Instructions to follow
Pull out every line of the records that contains the string "icon". Case counts.
● ● ●
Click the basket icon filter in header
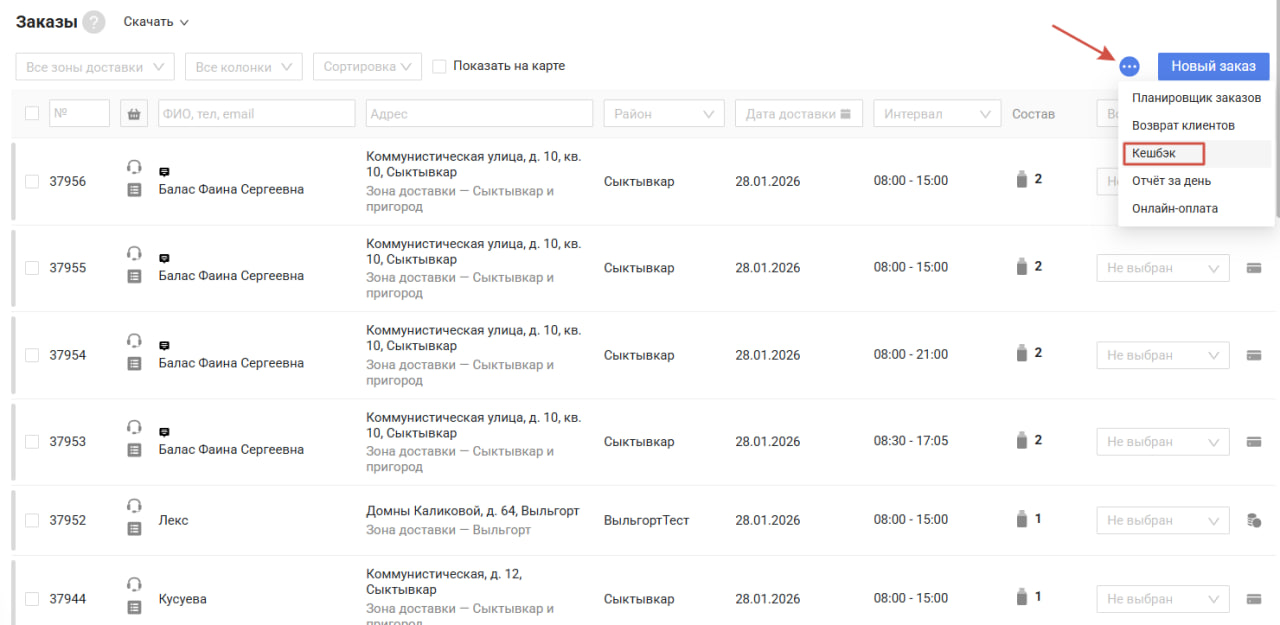[x=133, y=114]
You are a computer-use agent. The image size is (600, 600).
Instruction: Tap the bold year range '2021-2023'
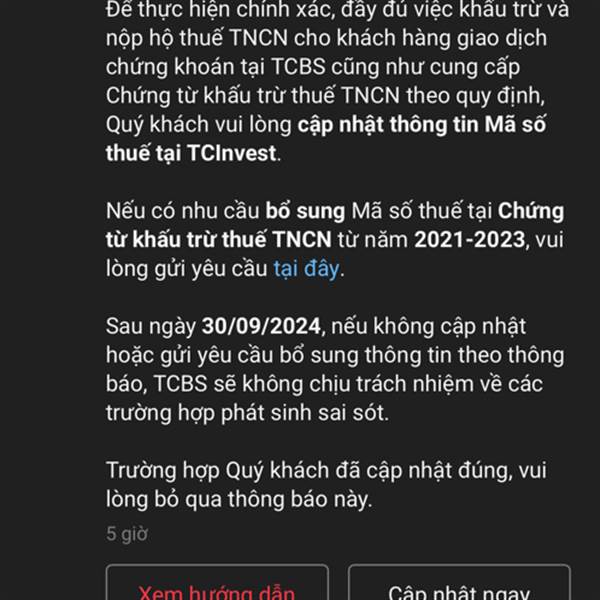470,240
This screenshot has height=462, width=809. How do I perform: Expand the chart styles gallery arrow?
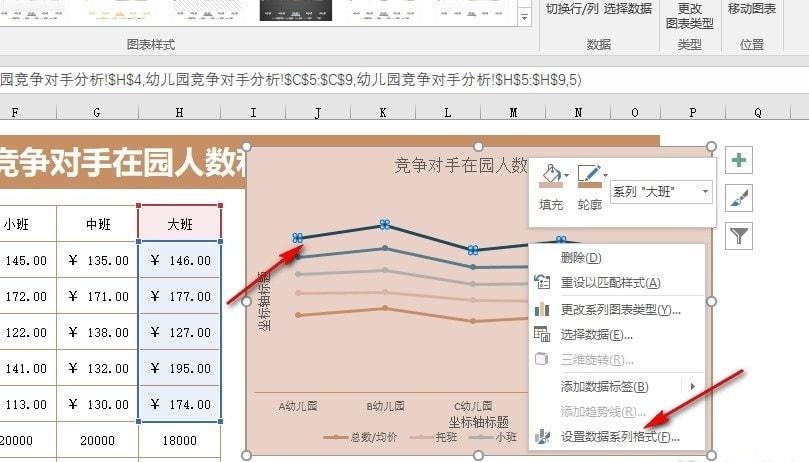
● ● ●
Result of the task
Click the basket icon filter in header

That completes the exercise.